Sincerely and with regret,
Yesterday I fucked it up. I got nervous because a guy from work was coming over and I immediately jumped to the need for “liquid courage” that I have always gone to as my coping skill. I woke today feeling guilty but not upset with myself. It was a learning lesson and one that I think had to happen. I didn’t get drunk and we had a really nice conversation. I actually didn’t need the alcohol. It’s all in my head that I think I do. He plans to come over Sunday so we can cook dinner together and I now know there’s ZERO reason I need to drink. I have all my coping skills in my literal toolbox. If I get nervous before he comes over (which I don’t think I will) I can color in my new Dr Suess coloring book. I can do the puzzle that’s so frustrating but really keeps my brain occupied. Stuff like that. I have no doubt that I can go without the alcohol. Again, I think that was a lesson to show me that it’s all ok. So that’s it for now. I’ll write again tonight. Bye, kiddos!

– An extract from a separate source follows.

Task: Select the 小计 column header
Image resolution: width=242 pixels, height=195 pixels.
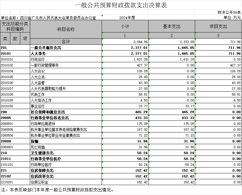Action: coord(125,26)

Hello to anyone reading this. I decided to start this blog because I have found reading blogs of others has been immensely helpful in the past year or so on my journey towards sobriety. I have tried over and over and over (let’s just say hundreds of times) to inch my way towards an alcohol free lifestyle. Never would I have imagined it would be so insanely difficult to achieve. I promised myself that 2019 would be the year to stay sober for, YES, the rest of my life. I don’t quite remember when daily alcohol use took hold of me. But I can say I have had a long drinking career and much of it hasn’t been pretty. The further I’d gotten in my drinking career the uglier it got. Many times embarrassingly so. I cringe just thinking of those moments. Like the ones when you don’t remember what you said that pissed someone off, or what stupid shit (I cuss a lot, so sorry) you posted on Facebook, who you drunk called or texted. I would dread waking up each morning checking all ways I might have been offensive to others. UGH! I’m making this short because I just wanted to introduce myself. I’m gonna be honest here. I had a good start out the gates of January 2019 with 3 days sober then I knocked that back with 2 days drinking. So here I am today starting fresh towards the life I want and deserve for myself. This is it, folks! I still have so much I want to accomplish in the remaining years of the life I pray I am granted and I don’t want alcohol f***ing this up for me. I want to be a support for you who may be reading this and I guarantee you will be an extra source of support that I need, as well. Welcome. You can call me Jules.